Be open. If you are struggling with something at home, share it with those who have to deal with you at work. I’m not saying pour out all the gory details; however, let people know you aren’t at the top of your game. Ask them for patience, but also give them permission to call you out on your attitude or performance. Dealing with issues does not give you permission to remove your filter or to not deliver. It should, however, be a reason for people to extend to you a little grace. The same holds true at home. If you are battling a nasty problem at work, share it with your family (and with them, you can get into the gory details if you want). You can explain the impact the issue is having on you and ask for their support. Again, this isn’t permission to fly off the handle or to berate your children. But it should help your family understand if you are distracted or are accidentally a little short.
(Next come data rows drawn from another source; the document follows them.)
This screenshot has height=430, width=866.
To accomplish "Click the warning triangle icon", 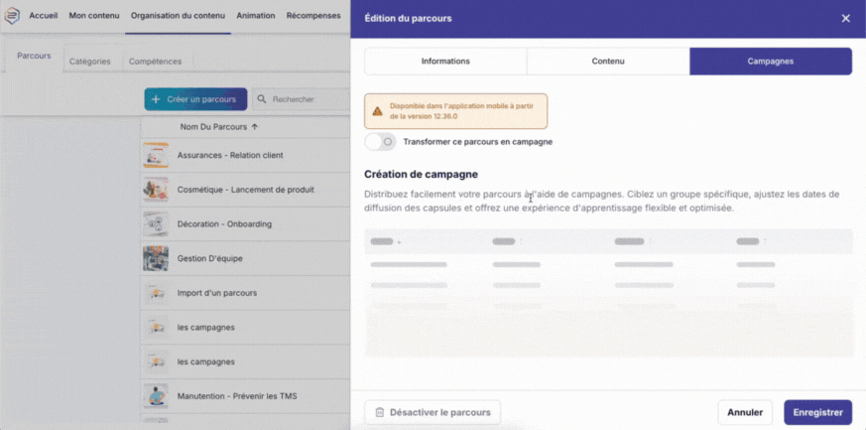I will [x=377, y=111].
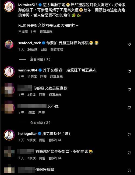Tap heart on 你的發文總是更幽默 comment
The height and width of the screenshot is (175, 135).
point(129,90)
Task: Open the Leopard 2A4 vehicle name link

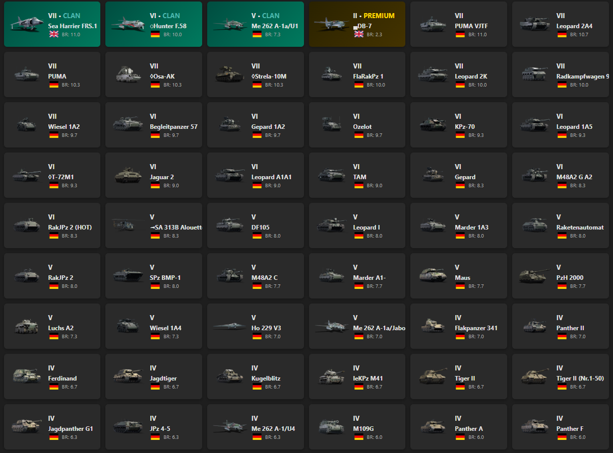Action: point(574,26)

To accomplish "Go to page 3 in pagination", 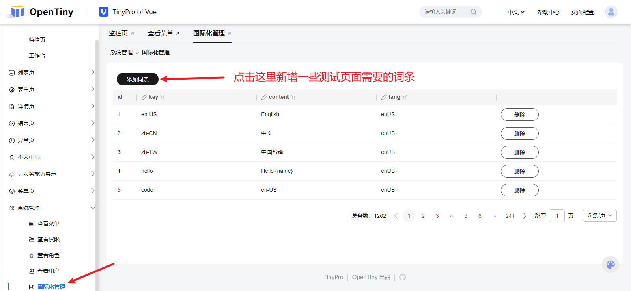I will [x=437, y=216].
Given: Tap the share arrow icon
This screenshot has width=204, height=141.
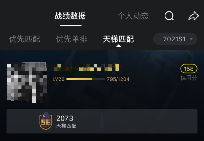Looking at the screenshot, I should pyautogui.click(x=193, y=16).
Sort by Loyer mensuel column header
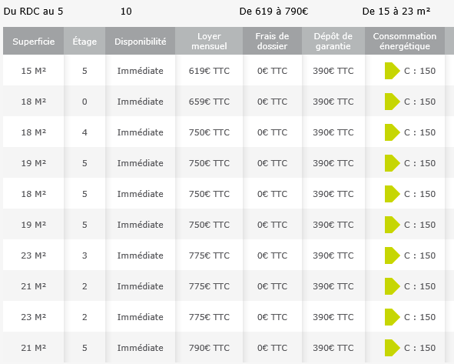The image size is (454, 364). point(209,41)
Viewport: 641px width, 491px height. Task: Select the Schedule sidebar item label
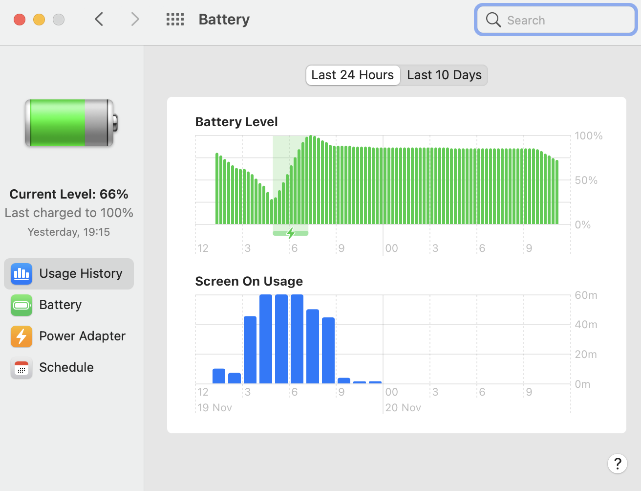[66, 367]
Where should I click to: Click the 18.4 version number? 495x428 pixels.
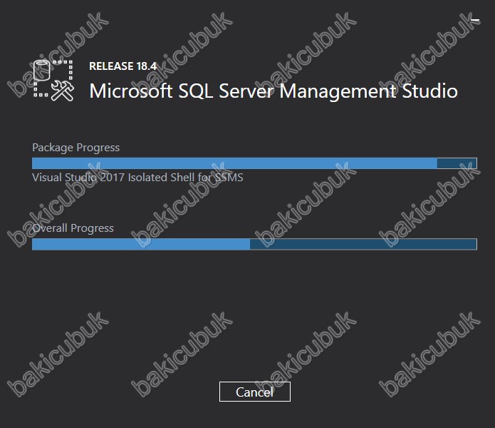[147, 66]
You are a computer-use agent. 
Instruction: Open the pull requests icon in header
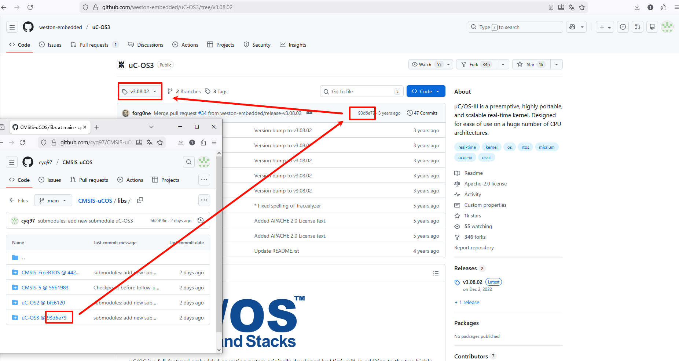pos(638,27)
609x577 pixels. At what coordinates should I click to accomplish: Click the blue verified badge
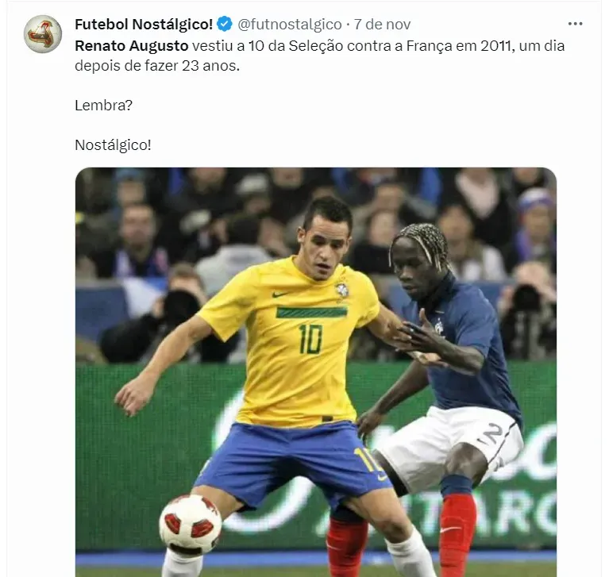[225, 24]
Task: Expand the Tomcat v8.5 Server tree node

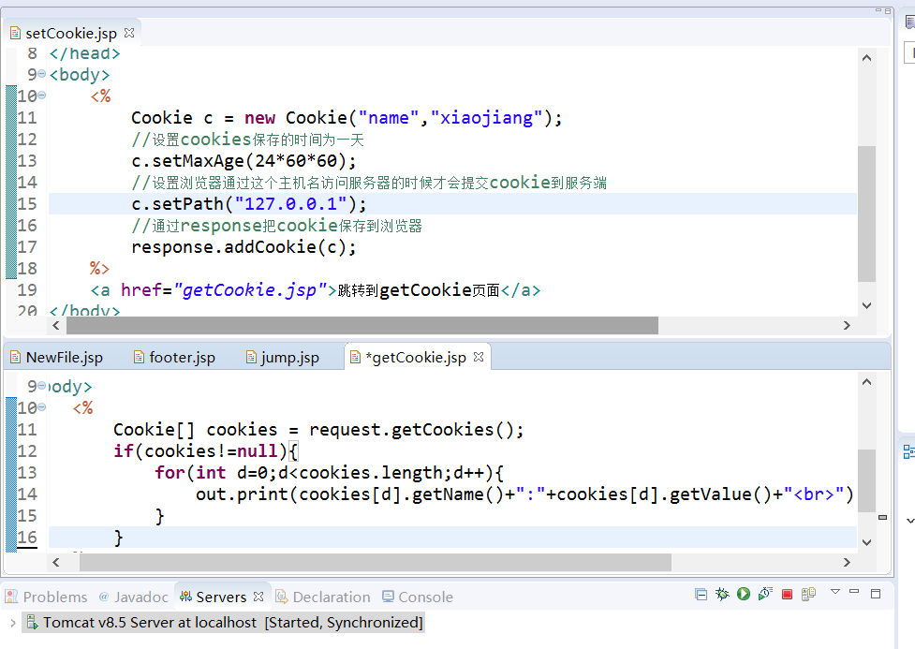Action: point(12,623)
Hopefully, they will be on their best behavior because they want to lighten your burden. If you don’t communicate your challenges at work or at home, then don’t expect anyone to support you; instead, they will be wondering why you’re such a jerk.
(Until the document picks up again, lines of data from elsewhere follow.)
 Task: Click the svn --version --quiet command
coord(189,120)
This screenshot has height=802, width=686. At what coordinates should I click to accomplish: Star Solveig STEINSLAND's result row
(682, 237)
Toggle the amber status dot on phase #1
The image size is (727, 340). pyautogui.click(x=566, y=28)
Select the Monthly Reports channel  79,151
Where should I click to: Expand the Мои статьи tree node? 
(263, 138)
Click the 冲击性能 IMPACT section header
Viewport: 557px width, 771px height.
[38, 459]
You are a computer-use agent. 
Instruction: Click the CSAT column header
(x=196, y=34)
Stay in control or leave. To expand more on the point above, regardless what is going on in your life, you have certain responsibilities to deliver. Additionally, you don’t get a carte blanche to fly of the handle, be curt, cry your head off, etc. You are an adult. You can be in control of yourself. There are times we are overcome by emotions, whether anger, sadness, or frustration. If you find yourself in a position where you can no longer control your emotions, go somewhere it’s appropriate to express them. Do not subject your co-workers to your sobs or your family to your tirades. (Please note, I’m not saying it’s inappropriate to share your emotions with people; that can be very healthy. What I am saying is share the appropriate emotions with the appropriate people.)
It is important to not be fully consumed by work at home or by home at work. Be present where you are. However, quit spending so much energy compartmentalizing your life. It’s distancing yourself from the people around you. Instead, appropriately deal with the situation and communicate to those around you about what’s going on.
I’d like to hear from you: what ways have you found to effectively handle this balance?
Jana Axline is Chief Project Officer at Project Genetics and the author of Becoming You. Through her leadership musings, she inspires audiences to grow as leaders and ultimately achieve who they were created to be. For more information visit Project Genetics.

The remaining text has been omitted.